BEGIN

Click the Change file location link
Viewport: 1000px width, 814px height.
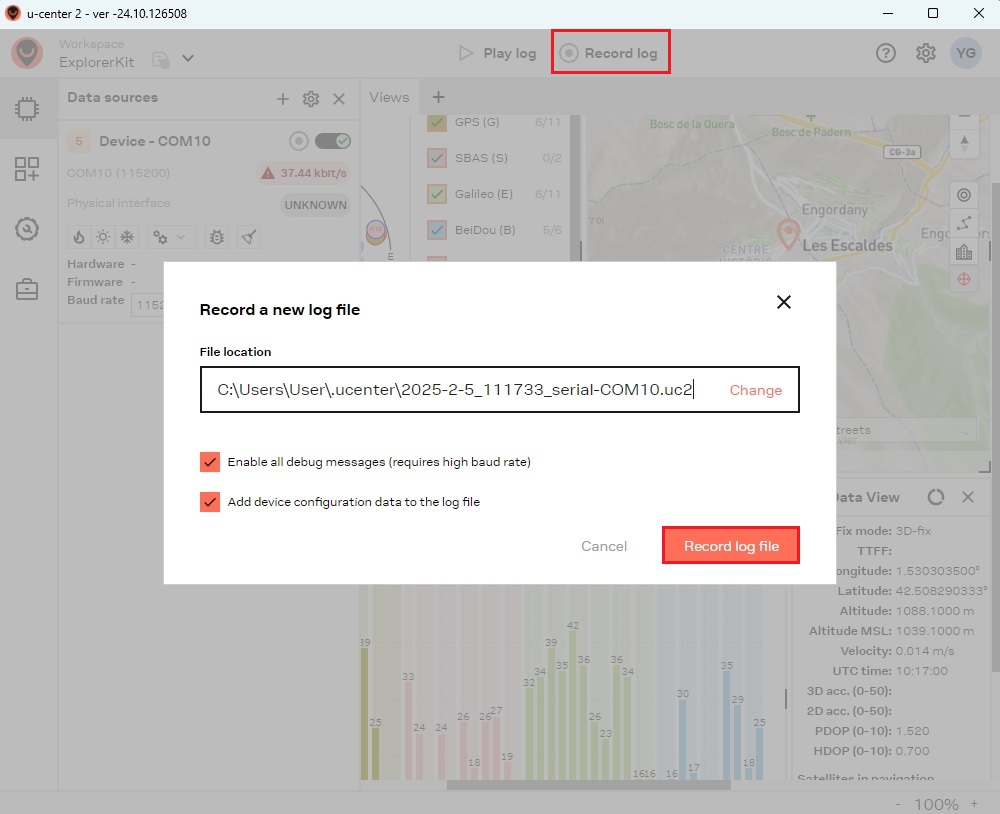(755, 390)
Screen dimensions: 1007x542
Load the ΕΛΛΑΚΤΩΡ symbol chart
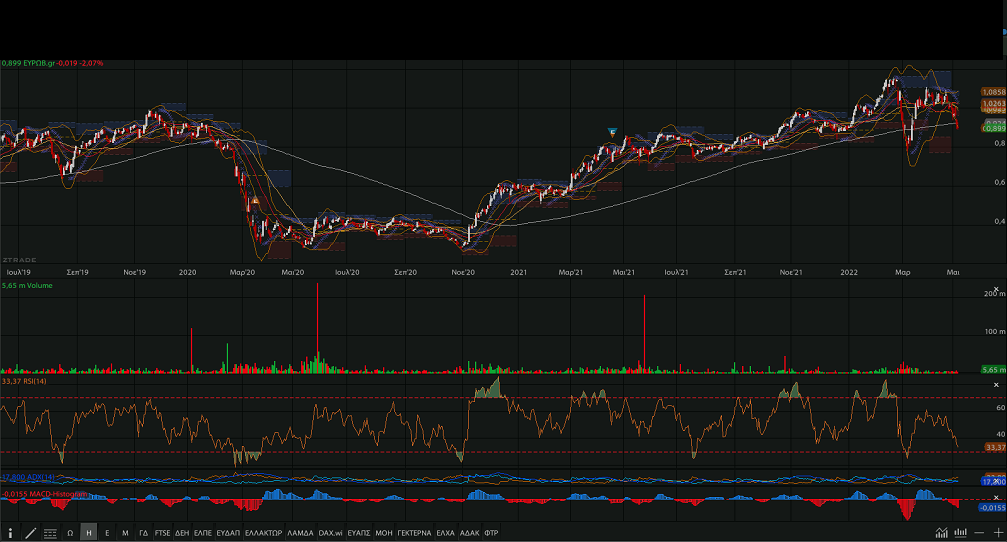click(x=263, y=533)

END

- [WHAT YOU ARE ASKED TO DO]:
What comes back should match the records exactly, minus any pictures.

- [SOLUTION TO THIS TASK]:
Click the Change file location link
Viewport: 1000px width, 814px height.
(755, 390)
Screen dimensions: 1007x542
Load the ΕΛΛΑΚΤΩΡ symbol chart
click(x=263, y=533)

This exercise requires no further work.